3.1. Materials and Method

A simple sol-gel method was used to prepare the Mo-doped CuO nanoparticles. During the synthesis, ammonium molybdate ((NH₄)₆Mo₇O₂₄) and coper nitrate (Cu (NO₃)₂) were used as sources of molybdenum and copper, which were purchased from Sigma-Aldrich. Citric acid (C₆H₈O₇) was used for chelation. All these reagents were used as received without further purification. Stoichiometric amounts of ammonium molybdate, copper nitrate, and citric acid were dissolved in distilled water (H₂O) for the formation of a homogeneous solution. The molar ratio among the nitrates and citric acid was 1:1 and the prepared solution was kept on stirring at 60 °C until the formation of a gel was occurred. This gel was dried at the same temperature and then grinded by mortar to obtain a powdered form of the material. This powder was further calcined at 550 °C in a box type heating furnace for 2 h. After cooling to the room temperature, the obtained powdered was further grinded by mortar to obtain fine nanoparticles. All concentrations were prepared by adopting the same synthesis method, and the 1–5 wt.% Mo-doped CuO samples were labeled as MoCu-1, MoCu-2, MoCu-3, MoCu-4, and MoCu-5. Moreover, the pristine CuO was obtained in the absence of a molybdenum source.

3.2. Characterization

The size of crystallite of the samples and the structural properties were investigated via XRD diffraction technique. The Cu-Kα radiation with a wavelength of 1.5406167 Å was used to probe the samples on a scanning rate of 0.02 °/s in the 2θ range from 10 to 80. Scanning electron microscopy (SEM) and high-resolution transmission electron microscopy (HRTEM) were used for the morphological study of the samples. Energy dispersive X-ray spectroscopy (EDX) and X-ray photoelectron spectroscopy (XPS) were used to evaluate the elemental composition and purity of the samples. Ultraviolet visible spectroscopy (UV-vis) and photoluminescence (PL) spectroscopy were used to study the optical properties of the prepared samples.

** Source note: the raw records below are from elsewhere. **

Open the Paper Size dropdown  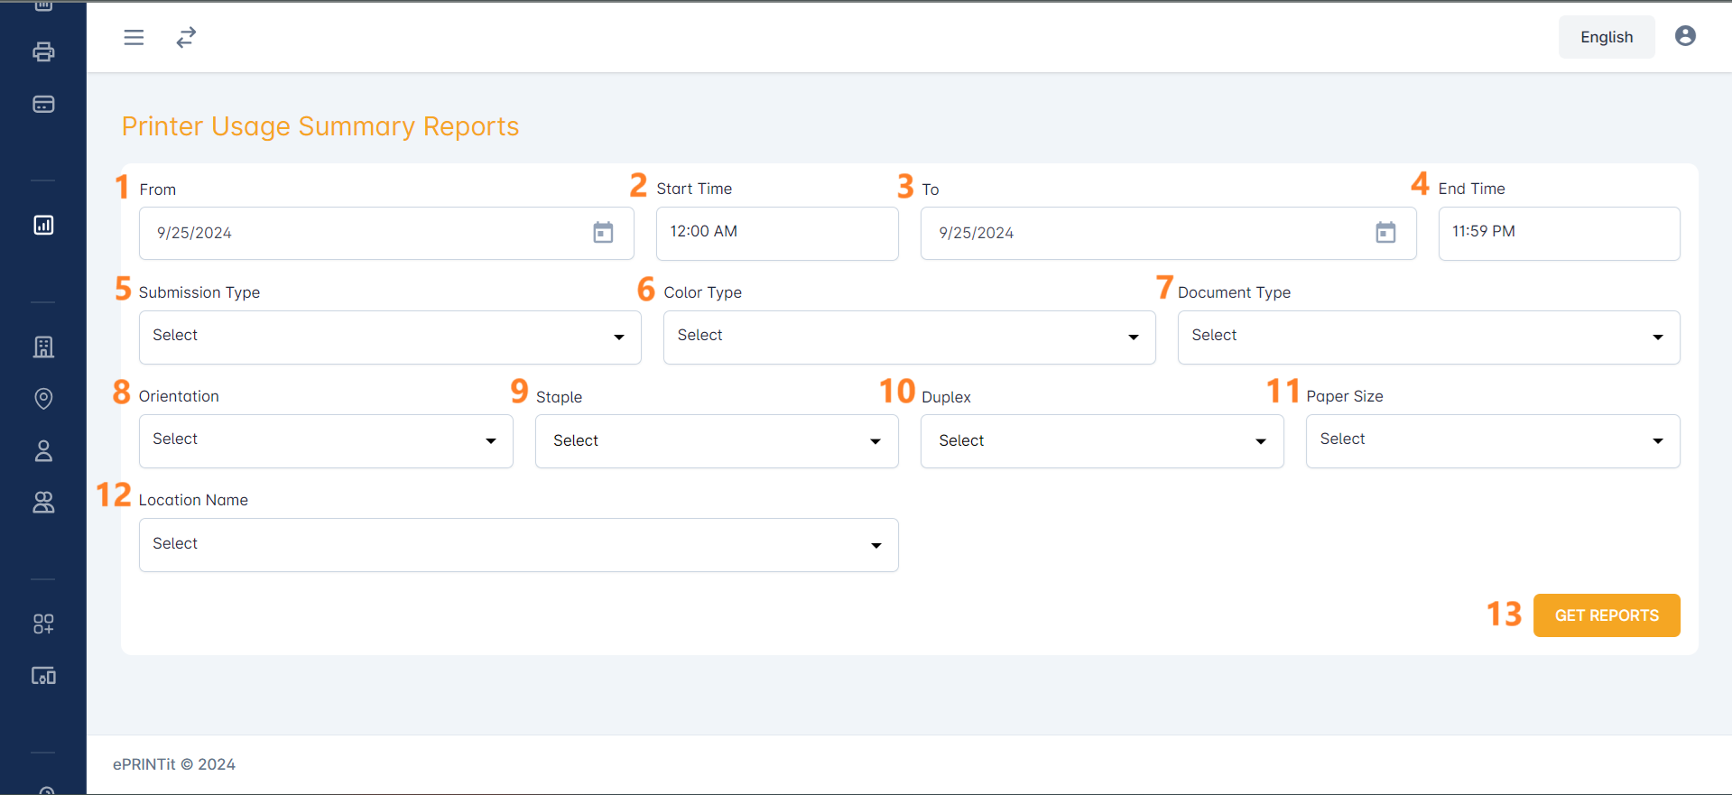(x=1492, y=440)
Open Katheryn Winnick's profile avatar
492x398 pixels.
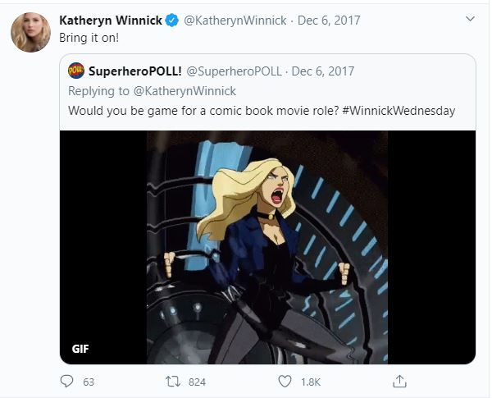(x=30, y=33)
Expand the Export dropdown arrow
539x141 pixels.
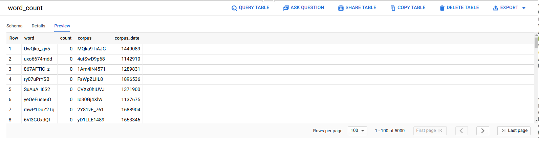[524, 8]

3.3. Photocatalytic Property

The photocatalytic degradation activity of the prepared samples was investigated against methylene blue. For this, a homogeneous solution was obtained by mixing 2 mg of methylene blue in 500 mL of distilled water. Six beakers, each with 50 mL of this solution were prepared and added with 20 mg of CuO in each beaker. The five beakers out of these six were added 1–5 wt.% of Mo. The obtained final solutions were stirred for 30 min in a dark environment such as to attain adsorption–desorption equilibrium. Then, the prepared final solution was kept in a photocatalytic reactor and 3 mL from each sample’s solutions was taken out after 0, 30, 60, 90, and 120 min, which were also centrifuged to eliminate the photocatalyst. The degraded amount of methylene blue was then measured from each sample by using a spectrometer. Percentage decrease in the absorption for dye at the surface of the catalyst is a measure of degradation efficiency. The maximum efficiency was obtained at a wavelength of 992 nm, due to introduction of catalysts, by the following formula.

% Degradation = ((C₀ − C_t)/C₀) × 100

(3)

Here, C₀ and C_t are the initial and after time “t” concentrations of the dye [32].

4. Conclusions

In summary, the optical and photocatalytic activity of CuO was tuned by fabricating Mo-doped CuO nanomaterials. The structural, morphological, and optical properties were investigated using different techniques. The results showed that all these properties were improved after doping CuO with molybdenum. Furthermore, the photocatalytic activity results for the degradation of MB dye showed that the Mo-doped CuO nanomaterials were effective photocatalysts. Among all samples, MoCu-4 has demonstrated an excellent photocatalytic performance in the degradation of MB dye. Hence, this sample can be ideally employed for the purification of water by degrading the methylene blue present in it.